Storen arrives at the park every day expecting he will get into the game. He ices after each game and works to ensure he can bounce back the next day. His arm has felt fine all year, and he sees no reason not to pitch when a win is in the balance. “My favorite thing in the world is to pitch the ninth inning,” Storen said.

Johnson’s desire to rest Storen and Storen’s desire to pitch collided late Wednesday night. After Henry Rodriguez pitched a scoreless eighth inning, Johnson sent word to Nationals bullpen coach Jim Lett he was leaning toward sending Rodriguez back out for the ninth rather than Storen.

“We sent word down there that we weren’t going to go with him,” Johnson said. “I talked to Jimmy Lett. He said, ‘Drew didn’t like that very much.’ I got his blood boiling.”

Even pitching for the third straight day, Storen held his stuff fine. Every fastball he threw was 96 miles per hour. If his arm has a limit for how many consecutive days he can work, “I haven’t found yet,” Storen said. “I guess we’ll see. If it starts barking, I’ll say something.”

Since he arrived in the majors last May, Storen has learned how to keep himself fresh and conserve his pitches. He used to play “burnout” before games, throwing as hard as he could in a game of catch to maintain arm strength. He doesn’t do that anymore. He’s also slashed the number of pitches he needs to prepare – warming up to throw and not throwing to warm up, in his term.

“A lot of it comes down to saving bullets in the bullpen,” Storen said. “That’s something I’ve learned from a lot of the older guys I’ve been fortunate to play with. I hear stories that Trevor Hoffman used to do it in eight pitches. I actually asked him when we were in San Diego. He said it was true. I’ve always shot to be kind of like that.”

Still, no matter how adept Storen has become at taking care of his arm, Johnson knows his pace will have to slow. Among the top 25 major league saves leaders last year, only four appeared in more than 70 games, with Carlos Marmol leading the way at 77.

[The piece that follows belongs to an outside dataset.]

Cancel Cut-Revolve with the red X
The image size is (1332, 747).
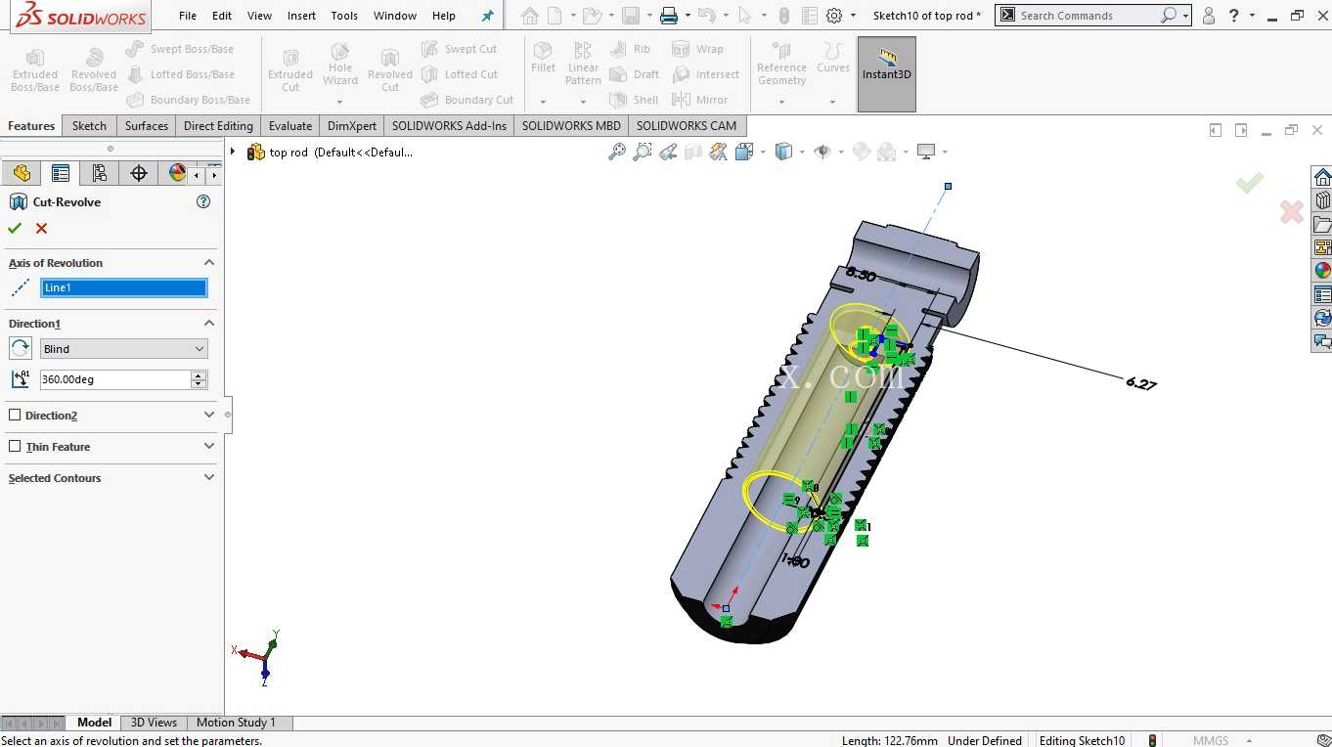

“I’m looking for another guy in that role we can use,” Johnson said. “If you’re going to be 10, 20, 30 games over .500, you have to have somebody. I want to groom that guy can come in and pick up the slack.”

Last night, it was going to be Rodriguez, whose ERA shrunk to 1.91 in 28 1/3 innings this season.

“I was going to run him out there,” Johnson said. “Don’t tell Drew that.”


Boz compares Jayson Werth to Rafael Soriano and checks him out from the right field seats, and he concludes Werth will be a fine player so long as you adjust expectations.

In the Nationals’ 5-4 win over the Cubs, Davey Johnson called the first suicide squeeze of his career – and Wilson Ramos needed two tries to get the sign.


Pawtucket 2, Syracuse 0: J.C. Romero allowed no runs in two relief innings on no hits and a walk, striking out three. J.D. Martin allowed two runs in six innings on two hits and no walks, striking out five.

Harrisburg 4, Erie 3: Bryce Harper went 3 for 3 with a sacrifie bunt. Chris Rahl went 2 for 3 with a double and a walk. Rafael Martin earned the save with a scoreless ninth, walking one and striking out three.

Potomac 9, Frederick 5: Destin Hood went 2 for 4. Justin Bloxom went 2 for 4 with a double and a walk.

Lakewood 1, Hagerstown 0 (10 innings):Robbie Ray allowed no runs in six innings on four hits and two walks, striking out seven. He has a 1.75 in 56 2/3 innings with 56 strikeouts and 18 walks.

Auburn 6, Jamestown 2: Hendry Jimenez went 2 for 5 with a home run. Adrian Nieto went 2 for 4 with a double and a walk. Colin Bates allowed no earned runs in five innings on eight hits and two walks, striking out one.